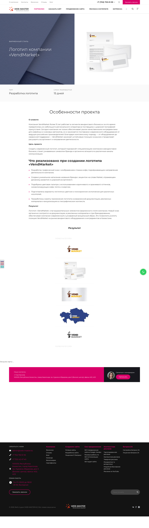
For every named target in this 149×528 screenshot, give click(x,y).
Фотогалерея (51, 460)
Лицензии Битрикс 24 (131, 453)
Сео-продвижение (93, 447)
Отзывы (44, 2)
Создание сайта (72, 447)
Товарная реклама (111, 459)
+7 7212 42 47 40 (19, 459)
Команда (49, 458)
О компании (13, 2)
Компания (50, 447)
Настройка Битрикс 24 (131, 450)
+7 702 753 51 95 (19, 455)
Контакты (24, 2)
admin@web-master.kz (22, 451)
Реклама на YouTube (111, 471)
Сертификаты (51, 463)
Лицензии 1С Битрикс (73, 455)
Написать (123, 377)
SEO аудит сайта (91, 461)
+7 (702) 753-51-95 (105, 2)
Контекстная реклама (109, 448)
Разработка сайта (72, 453)
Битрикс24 (128, 447)
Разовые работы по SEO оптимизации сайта (92, 457)
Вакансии (34, 2)
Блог (51, 2)
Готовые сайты (70, 450)
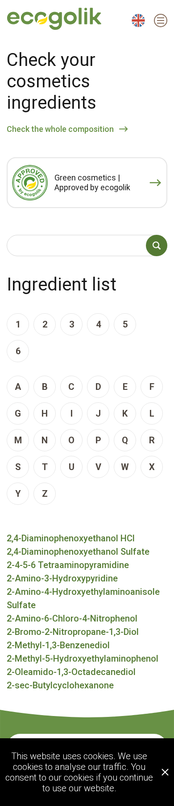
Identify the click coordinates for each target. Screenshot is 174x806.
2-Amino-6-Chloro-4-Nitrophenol (72, 618)
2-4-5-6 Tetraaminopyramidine (68, 565)
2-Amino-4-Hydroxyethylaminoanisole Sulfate (83, 598)
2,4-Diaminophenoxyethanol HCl (71, 538)
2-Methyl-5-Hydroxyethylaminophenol (82, 658)
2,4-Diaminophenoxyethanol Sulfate (78, 551)
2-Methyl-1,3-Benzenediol (58, 645)
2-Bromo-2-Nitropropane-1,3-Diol (73, 631)
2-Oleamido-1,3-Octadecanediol (71, 672)
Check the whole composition (60, 129)
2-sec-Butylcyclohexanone (60, 685)
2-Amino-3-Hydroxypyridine (62, 578)
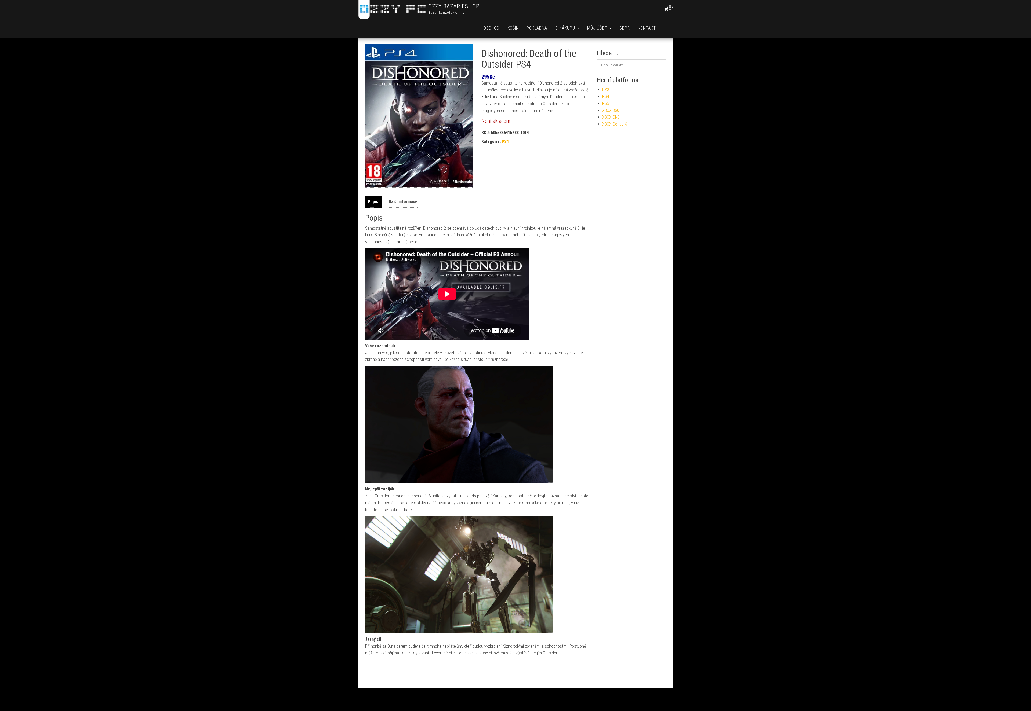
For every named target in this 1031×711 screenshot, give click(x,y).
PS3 (605, 89)
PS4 (505, 141)
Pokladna (537, 28)
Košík (512, 28)
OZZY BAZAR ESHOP (454, 6)
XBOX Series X (614, 124)
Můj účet (598, 28)
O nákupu (565, 28)
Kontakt (647, 28)
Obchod (491, 28)
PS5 (605, 103)
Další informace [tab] (403, 201)
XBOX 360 (610, 110)
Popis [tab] (373, 201)
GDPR (624, 28)
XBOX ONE (611, 117)
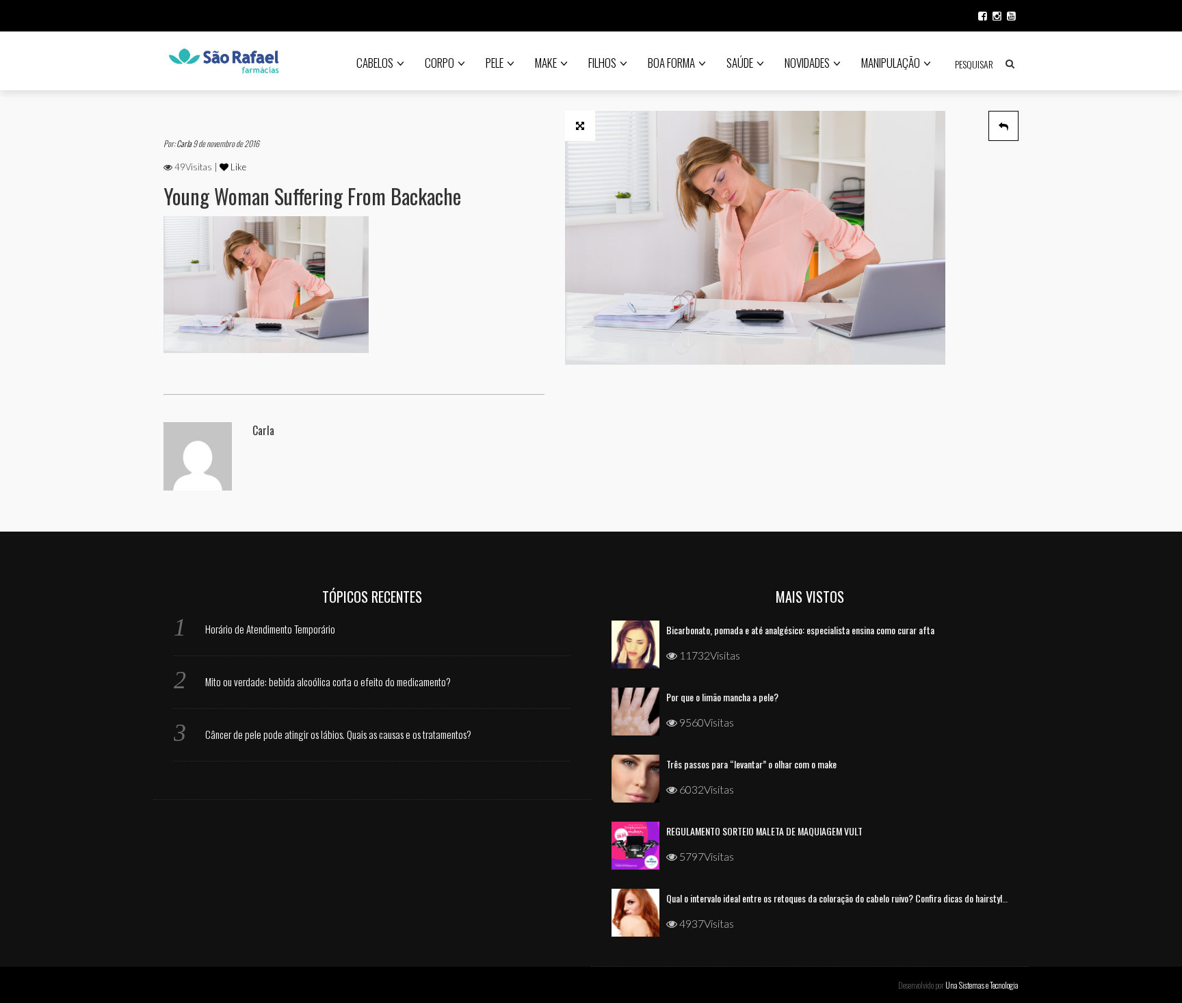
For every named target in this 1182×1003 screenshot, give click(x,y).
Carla (184, 143)
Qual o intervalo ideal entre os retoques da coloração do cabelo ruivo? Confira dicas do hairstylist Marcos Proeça (866, 898)
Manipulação (890, 62)
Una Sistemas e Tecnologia (982, 985)
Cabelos (374, 62)
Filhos (602, 62)
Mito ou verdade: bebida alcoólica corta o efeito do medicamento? (328, 681)
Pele (494, 62)
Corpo (439, 62)
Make (546, 62)
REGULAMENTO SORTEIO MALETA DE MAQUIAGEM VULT (764, 831)
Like (237, 166)
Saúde (739, 62)
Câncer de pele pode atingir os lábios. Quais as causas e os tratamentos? (338, 734)
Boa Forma (671, 62)
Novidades (807, 62)
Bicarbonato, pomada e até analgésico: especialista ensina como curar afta (800, 630)
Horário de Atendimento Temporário (270, 628)
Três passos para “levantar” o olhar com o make (751, 764)
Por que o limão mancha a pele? (722, 697)
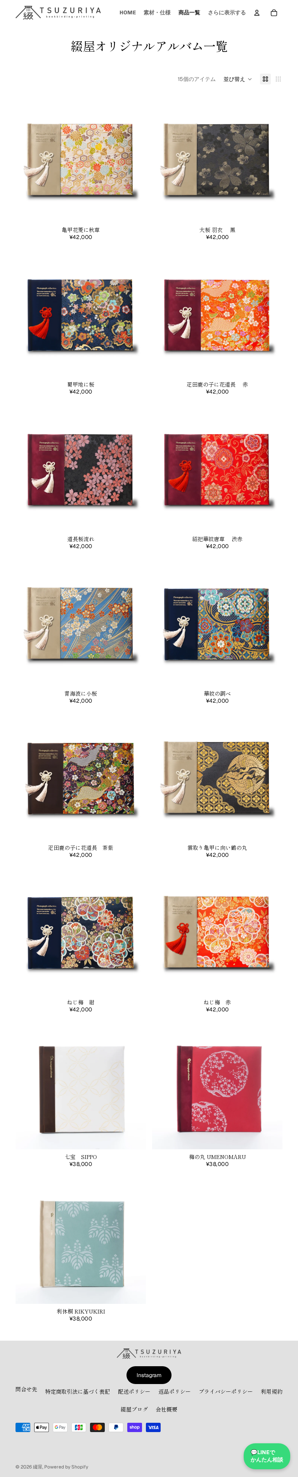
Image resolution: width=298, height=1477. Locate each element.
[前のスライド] (27, 157)
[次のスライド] (134, 157)
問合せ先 (26, 1389)
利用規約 (271, 1391)
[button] (238, 79)
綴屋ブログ (134, 1409)
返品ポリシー (174, 1391)
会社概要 (166, 1409)
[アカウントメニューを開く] (256, 12)
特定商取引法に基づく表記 (77, 1391)
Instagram (149, 1375)
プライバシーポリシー (226, 1391)
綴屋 (37, 1467)
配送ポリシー (134, 1391)
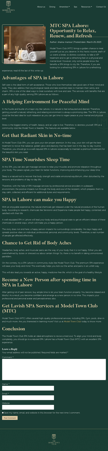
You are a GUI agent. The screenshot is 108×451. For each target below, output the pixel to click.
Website (6, 403)
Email (5, 394)
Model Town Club (72, 321)
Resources (85, 7)
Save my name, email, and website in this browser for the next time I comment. (42, 413)
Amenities (63, 7)
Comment (8, 357)
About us (41, 7)
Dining (52, 7)
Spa (75, 7)
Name (6, 384)
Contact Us (101, 7)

• • • • •

— CHALLENGE —
Return the data lines unchanged, from the line containing "2-Methyl-5-Hydroxyethylaminophenol (82, 658)" through the line containing "2-Amino-3-Hydroxypyridine (62, 578)", both included.

— EXERCISE RESPONSE —
2-Methyl-5-Hydroxyethylaminophenol (82, 658)
2,4-Diaminophenoxyethanol Sulfate (78, 551)
2-Methyl-1,3-Benzenediol (58, 645)
2-Bromo-2-Nitropropane-1,3-Diol (73, 631)
2-Oleamido-1,3-Octadecanediol (71, 672)
Check the whole composition (60, 129)
2-sec-Butylcyclohexanone (60, 685)
2-Amino-3-Hydroxypyridine (62, 578)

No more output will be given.